For consistency and simplicity's sake, please prefer numpy's random generator over the standard one. Also, you may instanciate a random generator for each optimizer and using it afterwards. This way it makes the optimizer independent of other uses of the default random generator. Still, please seed it with the standard numpy random generator so that seeding the standard generator will produce deterministic outputs:

self._rng = np.random.RandomState(np.random.randint(2**32, dtype=np.uint32))

A unit tests automatically makes sure that all optimizers have repeatable bvehaviors on a simple test case when seeded from outside (see below).

About type hints

We have used type hints throughout nevergrad to make it more robust, and the continuous integration will check that everything is correct when pull requests are submitted. However, we do not want typing to be an annoyance for contributors who do not care about it, so please feel entirely free to use # type: ignore on each line the continuous integration will flag as incorrect, so that the errors disappear. If we consider it useful to have correct typing, we will update the code after your pull request is merged.

Optimizer families

If it makes sense to create several variations of your optimizer, using different hyperparameters, you can implement an OptimizerFamily. The only aim of this class is to create Optimizers and set the parameters before returning it. This is still an experimental API which may evolve soon, and an example can be found in the implementation of differential evolution algorithms.

How to test it

You are welcome to add tests if you want to make sure your implementation is correct. It is however not required since some tests are run on all registered algorithms. They will test two features:

  • that all algorithms are able to find the optimum of a simple 2-variable quadratic fitness function.
  • that running the algorithms twice after setting a seed lead to the exact same recommendation. This is useful to make sure we will get repeatibility in the benchmarks.
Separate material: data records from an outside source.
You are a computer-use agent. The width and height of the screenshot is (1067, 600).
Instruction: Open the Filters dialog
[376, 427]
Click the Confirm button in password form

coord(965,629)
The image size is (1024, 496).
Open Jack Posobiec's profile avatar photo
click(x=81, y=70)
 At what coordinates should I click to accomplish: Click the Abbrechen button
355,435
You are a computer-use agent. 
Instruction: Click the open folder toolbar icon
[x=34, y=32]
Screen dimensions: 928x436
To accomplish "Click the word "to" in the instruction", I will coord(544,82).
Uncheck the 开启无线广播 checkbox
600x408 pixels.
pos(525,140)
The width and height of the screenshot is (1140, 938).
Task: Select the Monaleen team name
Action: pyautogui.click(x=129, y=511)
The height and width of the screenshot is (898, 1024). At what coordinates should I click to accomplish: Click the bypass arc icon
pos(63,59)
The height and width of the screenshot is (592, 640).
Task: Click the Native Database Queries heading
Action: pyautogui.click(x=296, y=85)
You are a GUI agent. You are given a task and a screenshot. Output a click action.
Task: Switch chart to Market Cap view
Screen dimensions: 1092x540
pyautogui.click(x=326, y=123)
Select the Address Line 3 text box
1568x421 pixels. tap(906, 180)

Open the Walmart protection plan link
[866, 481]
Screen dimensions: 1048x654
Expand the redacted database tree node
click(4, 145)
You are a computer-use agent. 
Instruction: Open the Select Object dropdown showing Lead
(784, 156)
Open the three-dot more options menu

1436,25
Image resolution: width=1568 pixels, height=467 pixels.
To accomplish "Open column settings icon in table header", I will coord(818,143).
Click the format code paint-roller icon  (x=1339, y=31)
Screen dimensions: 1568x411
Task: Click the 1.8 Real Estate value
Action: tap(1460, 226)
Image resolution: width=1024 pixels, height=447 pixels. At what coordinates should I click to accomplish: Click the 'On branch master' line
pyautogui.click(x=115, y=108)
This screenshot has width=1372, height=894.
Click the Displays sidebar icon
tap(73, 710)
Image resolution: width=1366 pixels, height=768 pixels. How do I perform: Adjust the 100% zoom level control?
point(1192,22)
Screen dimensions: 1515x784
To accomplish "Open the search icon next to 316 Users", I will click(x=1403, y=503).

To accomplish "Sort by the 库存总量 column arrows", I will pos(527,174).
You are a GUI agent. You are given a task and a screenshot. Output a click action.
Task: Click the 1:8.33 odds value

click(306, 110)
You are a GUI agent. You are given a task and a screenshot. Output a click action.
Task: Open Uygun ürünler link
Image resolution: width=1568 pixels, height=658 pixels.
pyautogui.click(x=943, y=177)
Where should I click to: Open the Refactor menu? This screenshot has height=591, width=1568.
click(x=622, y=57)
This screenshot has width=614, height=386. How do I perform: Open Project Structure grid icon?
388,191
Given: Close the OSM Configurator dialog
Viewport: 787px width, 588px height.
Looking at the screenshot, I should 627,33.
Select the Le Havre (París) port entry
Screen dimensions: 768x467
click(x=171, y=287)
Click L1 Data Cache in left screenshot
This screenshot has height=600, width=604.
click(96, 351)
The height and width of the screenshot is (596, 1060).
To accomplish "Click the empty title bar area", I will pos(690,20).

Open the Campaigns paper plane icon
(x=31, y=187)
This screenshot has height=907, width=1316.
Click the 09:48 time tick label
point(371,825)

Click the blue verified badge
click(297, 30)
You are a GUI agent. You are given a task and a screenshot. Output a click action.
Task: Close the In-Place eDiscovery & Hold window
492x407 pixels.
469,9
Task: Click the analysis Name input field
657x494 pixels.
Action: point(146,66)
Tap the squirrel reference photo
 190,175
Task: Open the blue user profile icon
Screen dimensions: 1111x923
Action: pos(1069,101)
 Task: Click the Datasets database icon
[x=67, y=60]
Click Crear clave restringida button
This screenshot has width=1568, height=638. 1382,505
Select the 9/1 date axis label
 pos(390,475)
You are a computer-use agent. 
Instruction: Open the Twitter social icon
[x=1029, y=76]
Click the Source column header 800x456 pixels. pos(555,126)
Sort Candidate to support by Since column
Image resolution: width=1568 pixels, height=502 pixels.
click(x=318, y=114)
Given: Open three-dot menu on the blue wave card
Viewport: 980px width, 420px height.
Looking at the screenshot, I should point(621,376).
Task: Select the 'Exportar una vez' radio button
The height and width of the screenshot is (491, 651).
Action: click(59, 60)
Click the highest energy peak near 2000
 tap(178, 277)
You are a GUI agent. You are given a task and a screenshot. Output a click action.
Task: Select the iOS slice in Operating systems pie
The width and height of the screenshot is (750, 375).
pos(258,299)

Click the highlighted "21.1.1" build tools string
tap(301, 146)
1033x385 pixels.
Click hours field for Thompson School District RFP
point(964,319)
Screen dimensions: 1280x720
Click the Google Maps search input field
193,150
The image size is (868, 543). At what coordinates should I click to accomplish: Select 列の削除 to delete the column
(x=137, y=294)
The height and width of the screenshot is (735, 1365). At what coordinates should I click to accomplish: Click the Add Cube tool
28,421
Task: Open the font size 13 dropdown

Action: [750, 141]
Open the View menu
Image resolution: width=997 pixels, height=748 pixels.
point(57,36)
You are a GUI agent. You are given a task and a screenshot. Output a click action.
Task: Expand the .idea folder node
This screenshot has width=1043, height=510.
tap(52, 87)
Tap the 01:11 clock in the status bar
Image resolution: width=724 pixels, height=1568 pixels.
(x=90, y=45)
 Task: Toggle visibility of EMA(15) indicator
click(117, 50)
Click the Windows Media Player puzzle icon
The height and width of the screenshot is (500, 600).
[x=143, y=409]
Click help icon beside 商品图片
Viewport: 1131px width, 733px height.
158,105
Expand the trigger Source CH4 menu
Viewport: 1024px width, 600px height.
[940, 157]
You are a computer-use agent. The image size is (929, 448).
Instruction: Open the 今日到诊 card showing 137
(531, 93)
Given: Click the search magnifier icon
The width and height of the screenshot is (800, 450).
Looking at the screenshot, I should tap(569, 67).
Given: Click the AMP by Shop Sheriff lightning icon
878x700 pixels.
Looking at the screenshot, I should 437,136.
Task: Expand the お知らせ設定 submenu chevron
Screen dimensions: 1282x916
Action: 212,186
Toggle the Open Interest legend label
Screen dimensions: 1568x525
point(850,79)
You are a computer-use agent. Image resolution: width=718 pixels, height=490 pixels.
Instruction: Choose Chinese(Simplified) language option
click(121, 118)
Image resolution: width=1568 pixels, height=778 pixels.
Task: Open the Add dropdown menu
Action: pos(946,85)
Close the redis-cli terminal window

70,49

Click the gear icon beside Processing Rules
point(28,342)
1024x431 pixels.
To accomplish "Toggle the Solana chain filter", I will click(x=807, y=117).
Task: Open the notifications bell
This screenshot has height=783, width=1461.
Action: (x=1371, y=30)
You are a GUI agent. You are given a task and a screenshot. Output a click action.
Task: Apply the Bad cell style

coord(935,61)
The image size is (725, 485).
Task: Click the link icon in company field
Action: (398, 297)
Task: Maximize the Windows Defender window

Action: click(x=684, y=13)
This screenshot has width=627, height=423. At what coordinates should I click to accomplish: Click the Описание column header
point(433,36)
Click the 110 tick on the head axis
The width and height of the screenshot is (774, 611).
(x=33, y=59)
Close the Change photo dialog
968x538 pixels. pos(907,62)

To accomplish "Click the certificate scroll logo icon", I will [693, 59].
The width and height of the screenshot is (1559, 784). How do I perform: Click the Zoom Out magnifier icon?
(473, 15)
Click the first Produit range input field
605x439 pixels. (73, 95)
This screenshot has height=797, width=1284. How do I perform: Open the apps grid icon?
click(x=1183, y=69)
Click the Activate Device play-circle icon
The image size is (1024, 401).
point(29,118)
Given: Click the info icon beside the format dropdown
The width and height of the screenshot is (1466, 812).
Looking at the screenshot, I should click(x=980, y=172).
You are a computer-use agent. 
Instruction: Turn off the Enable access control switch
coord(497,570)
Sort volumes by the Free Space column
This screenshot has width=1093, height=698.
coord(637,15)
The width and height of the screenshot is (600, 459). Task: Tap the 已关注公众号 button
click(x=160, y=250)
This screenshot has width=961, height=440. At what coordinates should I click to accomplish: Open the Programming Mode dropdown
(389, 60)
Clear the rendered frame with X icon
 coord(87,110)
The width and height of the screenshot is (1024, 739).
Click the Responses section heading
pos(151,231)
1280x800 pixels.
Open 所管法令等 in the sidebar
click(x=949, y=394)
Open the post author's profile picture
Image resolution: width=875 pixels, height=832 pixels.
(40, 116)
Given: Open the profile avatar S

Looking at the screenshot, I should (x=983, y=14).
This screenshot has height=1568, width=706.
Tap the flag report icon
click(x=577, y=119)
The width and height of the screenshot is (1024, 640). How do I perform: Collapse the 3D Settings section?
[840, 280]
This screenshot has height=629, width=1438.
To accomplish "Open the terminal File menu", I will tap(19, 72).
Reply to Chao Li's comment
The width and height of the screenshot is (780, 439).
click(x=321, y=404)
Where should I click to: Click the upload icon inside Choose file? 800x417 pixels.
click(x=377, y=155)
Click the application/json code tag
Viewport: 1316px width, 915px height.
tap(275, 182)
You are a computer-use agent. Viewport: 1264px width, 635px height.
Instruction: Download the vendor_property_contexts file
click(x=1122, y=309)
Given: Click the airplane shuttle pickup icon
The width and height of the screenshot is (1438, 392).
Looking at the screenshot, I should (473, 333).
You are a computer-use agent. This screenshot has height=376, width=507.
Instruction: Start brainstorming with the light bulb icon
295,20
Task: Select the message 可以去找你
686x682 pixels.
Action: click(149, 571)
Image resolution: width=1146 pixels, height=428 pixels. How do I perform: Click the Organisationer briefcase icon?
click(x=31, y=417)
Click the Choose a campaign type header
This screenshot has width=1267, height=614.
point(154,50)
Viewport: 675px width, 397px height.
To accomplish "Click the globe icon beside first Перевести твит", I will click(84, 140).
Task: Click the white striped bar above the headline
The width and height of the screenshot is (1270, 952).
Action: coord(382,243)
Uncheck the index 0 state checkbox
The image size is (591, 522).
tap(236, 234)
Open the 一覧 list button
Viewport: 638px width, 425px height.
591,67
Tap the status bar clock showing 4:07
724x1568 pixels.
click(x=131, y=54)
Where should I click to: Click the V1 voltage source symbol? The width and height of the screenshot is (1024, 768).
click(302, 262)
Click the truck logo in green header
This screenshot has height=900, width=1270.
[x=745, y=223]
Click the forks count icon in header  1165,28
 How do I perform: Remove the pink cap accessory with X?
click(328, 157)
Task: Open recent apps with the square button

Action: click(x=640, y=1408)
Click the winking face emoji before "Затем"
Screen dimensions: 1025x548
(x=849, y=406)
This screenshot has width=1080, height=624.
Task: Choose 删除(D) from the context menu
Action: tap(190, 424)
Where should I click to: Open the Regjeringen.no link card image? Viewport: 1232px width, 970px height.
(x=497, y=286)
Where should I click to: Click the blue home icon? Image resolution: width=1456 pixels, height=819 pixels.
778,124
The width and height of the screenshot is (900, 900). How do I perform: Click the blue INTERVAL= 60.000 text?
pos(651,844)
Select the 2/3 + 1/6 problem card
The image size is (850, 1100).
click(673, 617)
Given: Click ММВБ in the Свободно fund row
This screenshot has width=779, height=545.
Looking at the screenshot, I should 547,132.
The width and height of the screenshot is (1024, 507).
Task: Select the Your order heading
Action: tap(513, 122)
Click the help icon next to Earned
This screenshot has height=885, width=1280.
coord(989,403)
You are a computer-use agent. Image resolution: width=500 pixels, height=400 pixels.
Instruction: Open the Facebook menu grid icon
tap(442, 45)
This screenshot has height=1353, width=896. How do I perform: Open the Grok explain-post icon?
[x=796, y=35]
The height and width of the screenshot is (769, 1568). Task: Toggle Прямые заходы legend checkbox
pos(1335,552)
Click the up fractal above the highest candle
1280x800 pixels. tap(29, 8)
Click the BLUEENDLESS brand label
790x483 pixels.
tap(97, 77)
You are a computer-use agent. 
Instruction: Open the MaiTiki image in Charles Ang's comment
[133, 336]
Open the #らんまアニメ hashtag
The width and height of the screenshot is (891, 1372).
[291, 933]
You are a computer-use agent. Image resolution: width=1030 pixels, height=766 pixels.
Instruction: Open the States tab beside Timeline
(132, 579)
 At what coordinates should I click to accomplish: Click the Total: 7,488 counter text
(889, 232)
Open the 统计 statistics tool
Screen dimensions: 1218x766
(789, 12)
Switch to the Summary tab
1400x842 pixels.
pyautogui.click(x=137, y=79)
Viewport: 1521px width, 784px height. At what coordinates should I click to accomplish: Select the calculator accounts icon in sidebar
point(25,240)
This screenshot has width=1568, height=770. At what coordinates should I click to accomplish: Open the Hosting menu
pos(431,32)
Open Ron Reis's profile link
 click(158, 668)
To run these tests, you can use:

pytest nevergrad/optimization/test_optimizerlib.py

The repeatability test will however crash the first time you run it, since no value for the recommendation of your algorithm exist. This is automatically added when running the tests, and if everything goes well the second time you run them, it means everything is fine. You will see in you diff that an additional line was added to a file containing all expected recommendations.

If for any reason one of this test is not suitable for your algorithm, we'll discuss this in the pull request and decide of the appropriate workaround.

How to benchmark it

Benchmarks are implemented in two files experiments.py and frozenexperiments.py. While the former can be freely modified (benchmarks will be regularly added and removed), the latter file implements experiments which should not be modified when adding an algorithm, because they are used in tests, or for reproducibility of published results.

Providing some benchmark results along your pull requests will highlight the interest of your algorithm. It is however not required. For now, there is no standard apprroach for benchmarking your algorithm. You can implement your own benchmark, or copy an existing one and add your algorithm. Feel free to propose other solutions.

How benchmarks are implemented

A benchmark is made of many Experiment instances. An Experiment is basically the combination of a test function, and settings for the optimization (optimizer, budget, etc...).

Benchmarks are specified using a generator of Experiment instances. See examples in experiments.py. If you want to make sure your benchmark is perfectly reproducible, you will need to be careful of properly seeding the functions and/or the experiments.